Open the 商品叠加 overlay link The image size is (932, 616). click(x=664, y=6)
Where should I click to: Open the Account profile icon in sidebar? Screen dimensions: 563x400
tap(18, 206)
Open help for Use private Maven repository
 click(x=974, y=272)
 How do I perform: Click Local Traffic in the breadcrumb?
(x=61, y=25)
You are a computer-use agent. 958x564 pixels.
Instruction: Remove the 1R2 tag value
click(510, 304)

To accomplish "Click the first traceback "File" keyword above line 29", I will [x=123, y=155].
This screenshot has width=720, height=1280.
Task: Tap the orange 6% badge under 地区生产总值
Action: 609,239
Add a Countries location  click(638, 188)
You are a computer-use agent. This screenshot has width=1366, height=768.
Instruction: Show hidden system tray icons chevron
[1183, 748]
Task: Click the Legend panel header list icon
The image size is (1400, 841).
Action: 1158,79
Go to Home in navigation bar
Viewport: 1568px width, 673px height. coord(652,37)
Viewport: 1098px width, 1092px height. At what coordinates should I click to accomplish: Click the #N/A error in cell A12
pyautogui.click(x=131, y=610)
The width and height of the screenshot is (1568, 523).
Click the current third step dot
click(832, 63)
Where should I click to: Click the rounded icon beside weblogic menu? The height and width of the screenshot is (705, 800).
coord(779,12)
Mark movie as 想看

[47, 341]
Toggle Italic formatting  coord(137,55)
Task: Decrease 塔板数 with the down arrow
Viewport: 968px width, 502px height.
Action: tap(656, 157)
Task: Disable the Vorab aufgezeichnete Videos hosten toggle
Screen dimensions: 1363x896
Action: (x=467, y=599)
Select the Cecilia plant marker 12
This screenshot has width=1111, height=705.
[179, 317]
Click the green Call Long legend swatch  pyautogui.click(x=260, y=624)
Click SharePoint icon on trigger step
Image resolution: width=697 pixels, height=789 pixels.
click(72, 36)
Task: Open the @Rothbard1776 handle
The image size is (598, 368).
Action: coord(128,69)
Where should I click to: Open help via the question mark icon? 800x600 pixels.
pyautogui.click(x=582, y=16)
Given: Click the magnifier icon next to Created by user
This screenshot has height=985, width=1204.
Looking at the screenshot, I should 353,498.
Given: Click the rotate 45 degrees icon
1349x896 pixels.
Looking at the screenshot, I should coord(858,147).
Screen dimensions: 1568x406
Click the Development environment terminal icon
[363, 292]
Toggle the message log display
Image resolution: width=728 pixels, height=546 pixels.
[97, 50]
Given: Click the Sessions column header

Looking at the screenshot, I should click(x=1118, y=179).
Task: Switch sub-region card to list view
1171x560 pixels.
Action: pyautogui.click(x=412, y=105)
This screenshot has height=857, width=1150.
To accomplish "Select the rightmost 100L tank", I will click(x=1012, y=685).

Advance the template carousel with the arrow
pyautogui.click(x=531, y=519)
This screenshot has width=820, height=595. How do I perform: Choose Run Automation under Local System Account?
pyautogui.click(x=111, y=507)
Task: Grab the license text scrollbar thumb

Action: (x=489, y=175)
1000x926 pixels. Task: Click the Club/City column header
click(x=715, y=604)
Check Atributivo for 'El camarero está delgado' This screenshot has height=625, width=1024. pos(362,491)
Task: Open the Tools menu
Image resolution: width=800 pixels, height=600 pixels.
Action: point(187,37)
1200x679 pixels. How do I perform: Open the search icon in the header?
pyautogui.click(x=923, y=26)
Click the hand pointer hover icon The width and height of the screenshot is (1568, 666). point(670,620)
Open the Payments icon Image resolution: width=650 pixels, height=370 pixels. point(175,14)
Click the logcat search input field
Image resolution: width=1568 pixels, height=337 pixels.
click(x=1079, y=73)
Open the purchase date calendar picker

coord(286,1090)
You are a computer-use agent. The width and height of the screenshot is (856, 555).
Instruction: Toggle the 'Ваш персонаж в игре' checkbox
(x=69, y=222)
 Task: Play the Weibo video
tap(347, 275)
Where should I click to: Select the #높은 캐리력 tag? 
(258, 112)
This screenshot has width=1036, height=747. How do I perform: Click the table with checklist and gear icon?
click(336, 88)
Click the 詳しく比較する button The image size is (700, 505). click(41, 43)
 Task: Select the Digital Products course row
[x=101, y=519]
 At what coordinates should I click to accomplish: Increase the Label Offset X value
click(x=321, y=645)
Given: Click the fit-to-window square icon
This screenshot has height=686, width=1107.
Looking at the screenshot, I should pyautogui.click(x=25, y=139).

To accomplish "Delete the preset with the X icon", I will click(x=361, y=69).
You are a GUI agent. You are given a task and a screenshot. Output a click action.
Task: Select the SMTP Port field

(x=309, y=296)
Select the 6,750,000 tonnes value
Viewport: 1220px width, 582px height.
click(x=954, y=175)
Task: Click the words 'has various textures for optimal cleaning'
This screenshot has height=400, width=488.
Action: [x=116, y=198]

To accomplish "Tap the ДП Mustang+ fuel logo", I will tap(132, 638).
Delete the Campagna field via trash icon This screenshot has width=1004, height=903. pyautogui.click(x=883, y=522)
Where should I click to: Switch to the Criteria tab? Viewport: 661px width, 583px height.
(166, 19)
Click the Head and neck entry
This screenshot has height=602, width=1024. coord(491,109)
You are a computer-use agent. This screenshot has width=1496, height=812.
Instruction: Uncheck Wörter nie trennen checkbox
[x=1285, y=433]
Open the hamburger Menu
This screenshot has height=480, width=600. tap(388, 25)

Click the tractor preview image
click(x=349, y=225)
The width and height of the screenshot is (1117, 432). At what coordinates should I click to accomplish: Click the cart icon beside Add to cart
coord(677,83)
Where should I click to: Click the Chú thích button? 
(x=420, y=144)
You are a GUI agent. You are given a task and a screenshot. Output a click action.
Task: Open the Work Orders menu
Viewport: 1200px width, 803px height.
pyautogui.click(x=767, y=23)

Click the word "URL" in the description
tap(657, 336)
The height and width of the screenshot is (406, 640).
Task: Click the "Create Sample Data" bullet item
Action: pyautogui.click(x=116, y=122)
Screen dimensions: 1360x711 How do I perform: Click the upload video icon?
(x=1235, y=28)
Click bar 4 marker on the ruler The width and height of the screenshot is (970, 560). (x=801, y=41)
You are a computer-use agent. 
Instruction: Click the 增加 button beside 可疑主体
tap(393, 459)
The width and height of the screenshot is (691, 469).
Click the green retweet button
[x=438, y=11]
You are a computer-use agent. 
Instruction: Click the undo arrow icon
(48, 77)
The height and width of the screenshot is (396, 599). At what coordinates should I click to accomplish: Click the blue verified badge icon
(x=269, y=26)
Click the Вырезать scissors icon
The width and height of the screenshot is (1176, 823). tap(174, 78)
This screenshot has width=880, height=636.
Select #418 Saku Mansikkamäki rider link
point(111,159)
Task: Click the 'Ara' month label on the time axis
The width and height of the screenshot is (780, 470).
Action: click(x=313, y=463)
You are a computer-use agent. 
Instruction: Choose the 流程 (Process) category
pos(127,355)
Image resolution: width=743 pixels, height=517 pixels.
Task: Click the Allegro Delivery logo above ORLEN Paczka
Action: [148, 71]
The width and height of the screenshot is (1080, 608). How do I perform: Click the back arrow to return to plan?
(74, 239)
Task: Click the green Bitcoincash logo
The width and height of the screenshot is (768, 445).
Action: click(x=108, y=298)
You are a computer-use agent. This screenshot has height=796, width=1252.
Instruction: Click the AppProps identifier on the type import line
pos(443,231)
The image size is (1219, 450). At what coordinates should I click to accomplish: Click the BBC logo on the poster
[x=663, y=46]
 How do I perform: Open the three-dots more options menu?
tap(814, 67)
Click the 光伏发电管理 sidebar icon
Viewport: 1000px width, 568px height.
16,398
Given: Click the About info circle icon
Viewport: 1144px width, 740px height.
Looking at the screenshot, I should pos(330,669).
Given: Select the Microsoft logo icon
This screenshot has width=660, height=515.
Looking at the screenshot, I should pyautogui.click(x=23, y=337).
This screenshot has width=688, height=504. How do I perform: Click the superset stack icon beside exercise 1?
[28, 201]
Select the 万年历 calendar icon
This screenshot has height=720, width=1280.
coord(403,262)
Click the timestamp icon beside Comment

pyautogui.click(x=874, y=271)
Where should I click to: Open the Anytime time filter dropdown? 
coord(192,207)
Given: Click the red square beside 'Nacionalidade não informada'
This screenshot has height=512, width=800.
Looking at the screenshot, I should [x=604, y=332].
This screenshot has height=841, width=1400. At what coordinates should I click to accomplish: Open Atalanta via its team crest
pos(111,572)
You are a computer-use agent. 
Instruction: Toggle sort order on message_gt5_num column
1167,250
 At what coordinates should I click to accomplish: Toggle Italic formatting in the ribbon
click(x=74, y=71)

★ ★ ★ ★ ★ ★ ★

#### [TASK ITEM]
A copy of each line in the data above that holds the string "square" is needed.

#### [SOLUTION TO THIS TASK]
Given: Click the fit-to-window square icon
Given: Click the red square beside 'Nacionalidade não informada'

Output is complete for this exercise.